To further reinforce the point, I added, "I'm a woman, I identify as a feminist, and I'm the mother of a thirteen year old girl, so I'm coming at this, or it's coming at me, from several different angles. I find it very distasteful and disturbing how women and girls and their concerns about their health have really been manipulated for the profit margin of a pharmaceutical company."

Paikin followed up by asking me how the checks and balances worked in the States to provide a counter-balance to Merck's PR push. I responded, "Not very well. Merck, and other pharmaceutical companies, have very deep pockets, and the estimates are that they spend $2 in advertising and PR for every $1 on research and development. That means they are spending millions and billions of dollars promoting their products."

Anne Rochon FordAnne Rochon FordAnne Rochon Ford made an excellent point that responsibility and concern for issues of sexual and reproductive health are so often laid at the feet of women and girls, that she is bothered that the vaccine was first developed for and is being implemented on girls, when boys and men are infected at equally high rates with HPV, and of course are able to infect female partners. While complimenting the public health workers for the amount of education and prevention work that they are able to do on small budgets, she strongly encouraged that boys be brought in on these issues much sooner and in much more meaningful ways. One of the areas she sees as lacking is education about healthy immune systems. This is particularly pertinent to this topic since the vast majority of HPV infections are actually cleared from the body without treatment because a healthy immune system is able to eliminate it.
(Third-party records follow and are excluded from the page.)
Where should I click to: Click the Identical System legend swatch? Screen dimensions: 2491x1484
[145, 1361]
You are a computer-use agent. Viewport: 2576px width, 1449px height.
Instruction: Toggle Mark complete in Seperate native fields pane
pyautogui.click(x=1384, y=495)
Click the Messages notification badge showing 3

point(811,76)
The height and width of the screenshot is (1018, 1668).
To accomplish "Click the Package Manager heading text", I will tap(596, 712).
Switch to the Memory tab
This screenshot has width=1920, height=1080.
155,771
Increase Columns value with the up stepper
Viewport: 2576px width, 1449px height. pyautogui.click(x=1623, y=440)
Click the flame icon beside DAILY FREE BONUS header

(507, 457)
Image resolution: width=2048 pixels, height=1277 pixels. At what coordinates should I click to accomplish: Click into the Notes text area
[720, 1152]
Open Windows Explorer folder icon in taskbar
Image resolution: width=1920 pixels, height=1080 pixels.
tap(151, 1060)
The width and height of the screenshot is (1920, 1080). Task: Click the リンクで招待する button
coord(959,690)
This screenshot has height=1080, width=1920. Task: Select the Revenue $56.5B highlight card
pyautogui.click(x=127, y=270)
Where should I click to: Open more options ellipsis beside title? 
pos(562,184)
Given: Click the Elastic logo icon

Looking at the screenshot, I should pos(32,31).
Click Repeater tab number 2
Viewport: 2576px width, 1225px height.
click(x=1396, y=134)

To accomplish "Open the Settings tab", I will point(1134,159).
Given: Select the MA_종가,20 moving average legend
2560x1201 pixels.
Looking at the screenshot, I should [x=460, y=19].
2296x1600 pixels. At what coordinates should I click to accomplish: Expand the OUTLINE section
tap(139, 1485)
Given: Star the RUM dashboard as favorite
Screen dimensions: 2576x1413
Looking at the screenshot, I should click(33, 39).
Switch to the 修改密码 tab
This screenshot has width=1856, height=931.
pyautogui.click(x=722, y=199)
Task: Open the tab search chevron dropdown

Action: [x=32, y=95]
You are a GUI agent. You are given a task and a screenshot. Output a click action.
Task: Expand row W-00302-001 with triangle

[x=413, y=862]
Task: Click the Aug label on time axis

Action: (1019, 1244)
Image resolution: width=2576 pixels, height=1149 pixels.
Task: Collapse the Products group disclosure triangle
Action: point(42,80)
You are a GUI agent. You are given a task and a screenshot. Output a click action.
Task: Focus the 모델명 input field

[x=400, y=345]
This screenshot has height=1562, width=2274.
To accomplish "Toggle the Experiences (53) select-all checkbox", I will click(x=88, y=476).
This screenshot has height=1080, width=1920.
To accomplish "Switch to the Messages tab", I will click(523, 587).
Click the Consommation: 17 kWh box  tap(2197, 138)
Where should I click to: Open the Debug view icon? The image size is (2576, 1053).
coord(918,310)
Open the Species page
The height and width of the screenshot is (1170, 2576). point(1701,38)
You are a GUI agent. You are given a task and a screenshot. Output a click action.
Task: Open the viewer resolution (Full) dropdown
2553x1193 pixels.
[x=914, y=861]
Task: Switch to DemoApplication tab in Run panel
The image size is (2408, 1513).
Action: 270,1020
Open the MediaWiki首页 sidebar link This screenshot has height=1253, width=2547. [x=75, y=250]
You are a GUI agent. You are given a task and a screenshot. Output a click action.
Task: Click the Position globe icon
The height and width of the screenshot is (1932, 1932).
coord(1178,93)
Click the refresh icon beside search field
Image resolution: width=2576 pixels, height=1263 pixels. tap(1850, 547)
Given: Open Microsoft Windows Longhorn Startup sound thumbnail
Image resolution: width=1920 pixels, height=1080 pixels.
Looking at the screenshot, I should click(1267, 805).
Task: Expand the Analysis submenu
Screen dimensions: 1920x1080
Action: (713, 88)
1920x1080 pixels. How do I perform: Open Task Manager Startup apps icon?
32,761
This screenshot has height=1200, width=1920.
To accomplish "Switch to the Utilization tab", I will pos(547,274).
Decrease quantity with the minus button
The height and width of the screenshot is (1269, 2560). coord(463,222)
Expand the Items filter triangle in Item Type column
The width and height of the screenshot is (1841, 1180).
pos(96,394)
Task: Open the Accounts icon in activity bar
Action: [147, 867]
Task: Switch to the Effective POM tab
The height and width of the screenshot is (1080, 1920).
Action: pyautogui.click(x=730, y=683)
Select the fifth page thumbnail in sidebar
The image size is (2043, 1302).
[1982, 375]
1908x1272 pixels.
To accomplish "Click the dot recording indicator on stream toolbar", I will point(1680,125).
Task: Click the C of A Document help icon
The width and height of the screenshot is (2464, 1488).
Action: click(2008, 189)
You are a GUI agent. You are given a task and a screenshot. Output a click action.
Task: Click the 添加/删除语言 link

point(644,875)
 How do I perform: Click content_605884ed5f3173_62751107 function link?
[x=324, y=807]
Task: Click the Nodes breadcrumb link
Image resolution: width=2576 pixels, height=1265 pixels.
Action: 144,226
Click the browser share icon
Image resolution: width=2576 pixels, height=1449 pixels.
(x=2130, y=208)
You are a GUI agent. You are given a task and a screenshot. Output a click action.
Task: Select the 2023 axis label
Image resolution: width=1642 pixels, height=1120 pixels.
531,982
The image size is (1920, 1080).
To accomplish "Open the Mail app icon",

Dr. Dollin's frequent refrain was that we need to keep our eye on the ball and that this is an important health advancement that she has been anxious to offer to her patients for years. She said she sees "devastated women." She said that she spends so much of her time dealing with abnormal Paps, and for 15 years she has been waiting for this vaccine. "If I now know there is a vaccine," she asked, "what am I supposed to tell my patients?" I countered that while I really appreciate her concern for her patients, "I think that if there is any blame in taking our eyes off the ball it lies predominantly with Merck because they don't seem to be content to let this run its course, and to have a large piece of whatever the eventual pie is, which will be in the billions of dollars of profits, they've really pushed this rush to vaccinate," including pushing for state mandates of the vaccine here in the U.S. I concluded, "They've really pushed the envelope. I think that if anyone has derailed what is probably one of the most promising women's health developments in decades, it's Merck. I really think the blame lies with Merck, and not with people that are questioning what speed it's going at , or other aspects of this issue."

Dr. Steben argued that each day a woman in Canada dies of cervical or vaginal cancer, and that this vaccine should be readily used to not only prevent those deaths, but the treatment of genital warts and abnormal Pap smears. He called the diagnostic tests and treatments, including colposcopies, as "traumatic." In fact, he said, "There is nothing more traumatic than an abnormal smear." It sounded a lot to me like the phrase in one of Merck's slick ads for Gardasil as part of the "One Less " campaign. A girl intones "I want to be one less family turned upside down by HPV." (They needed to show the One Less ad as part of the program, by the way, because Canada, like most of the world, does not allow direct to consumer advertising of drugs.)

Dr. Dollin expressed frustration that she has women in her office every day whose lives have been "devastated" by HPV. I shared that nearly 20 years ago I myself had an abnormal Pap smear, which was the result of mild to moderate cell dysplasia, and required a colposcopy for diagnosis and laser surgery for treatment. Fortunately, it was successful and I have had normal Paps since. But even with my own personal history, I still feel strongly that there are valid concerns that need to be addressed before mass vaccination is pushed forward.